Retirement village to go ahead but smaller

The proposed retirement village in Clyde.
The proposed retirement village in Clyde.
A 120-villa retirement village and 60-bed aged-care hospital at Clyde will go ahead after part of the land originally tagged for the development has been listed for sale.

More details are set to be released soon as developer Pat Houlahan yesterday allayed concerns the development was off the table.

Those concerns came after a 6.14ha parcel of land bordering Muttontown Rd, Sunderland St and State Highway 8 originally tagged as part of the plan was listed for sale.

Instead, Mr Houlahan said plans for an updated vision of the development, which will include the 120 retirement villas and a 60-bed hospital comprising 20 dementia beds and 40 general beds on 7.8ha of land between State Highway 8 and Muttontown Rd were being finalised and further details such as a name for the village would be released next month.

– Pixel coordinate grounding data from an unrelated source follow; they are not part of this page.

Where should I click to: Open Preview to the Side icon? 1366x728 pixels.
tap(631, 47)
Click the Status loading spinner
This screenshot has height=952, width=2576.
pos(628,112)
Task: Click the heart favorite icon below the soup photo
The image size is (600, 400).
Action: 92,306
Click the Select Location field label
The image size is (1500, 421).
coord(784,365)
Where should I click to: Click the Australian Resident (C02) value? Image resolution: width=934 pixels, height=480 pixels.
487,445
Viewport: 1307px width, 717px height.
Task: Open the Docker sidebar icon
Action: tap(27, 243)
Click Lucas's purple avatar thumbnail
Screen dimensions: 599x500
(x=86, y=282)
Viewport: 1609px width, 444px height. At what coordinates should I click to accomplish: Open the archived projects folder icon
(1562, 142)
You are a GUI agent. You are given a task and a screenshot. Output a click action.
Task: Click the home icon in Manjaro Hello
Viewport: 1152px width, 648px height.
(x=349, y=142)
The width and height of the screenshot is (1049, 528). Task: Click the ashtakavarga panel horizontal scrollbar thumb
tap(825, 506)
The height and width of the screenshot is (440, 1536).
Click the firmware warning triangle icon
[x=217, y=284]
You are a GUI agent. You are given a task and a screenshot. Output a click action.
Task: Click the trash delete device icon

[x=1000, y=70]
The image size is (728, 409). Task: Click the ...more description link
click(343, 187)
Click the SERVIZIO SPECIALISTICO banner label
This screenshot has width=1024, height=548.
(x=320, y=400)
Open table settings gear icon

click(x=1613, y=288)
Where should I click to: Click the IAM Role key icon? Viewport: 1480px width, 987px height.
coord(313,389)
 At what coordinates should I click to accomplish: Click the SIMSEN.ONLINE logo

He would not be drawn on a price for the development but said an estimate would be made available when further details were announced.

Originally, the plan was wider in scope and covered about 12ha of adjoining land owned by Mr Houlahan and Mark Laing and had an estimated price tag of $200million.

Mr Laing’s block is listed for tender as a subdivision opportunity with Property Brokers Alexandra and the tender closes on September 22, unless sold prior.

Despite the decision being straightforward, the listing had raised some questions, Mr Houlahan said.

‘‘I received a lot of texts and calls but we’re still going ahead and we have enough land to go ahead.’’

The original plan was for 164 retirement homes, an 80-bed dementia care unit and a subdivision of 36 sections and it required the Central Otago District to rezone the rural resource area land to residential resource area land, known as plan change 15.

The requested plan change was accepted by the council in June 2020 and publicly notified in August, which drew 22 submissions.

The CODC’s Hearings Panel considered the plan change in November and released its decision recommending the council accept the change the next month.

An appeal period ended in February and with no appeals, the council accepted plan change 15 in March.

Mr Houlahan said he and Mr Laing had parted amicably and access from the development to Sunderland St would still be provided across Mr Laing’s land.

That accessway would hopefully progress a resource consent application for the updated proposal to be lodged with the CODC next month.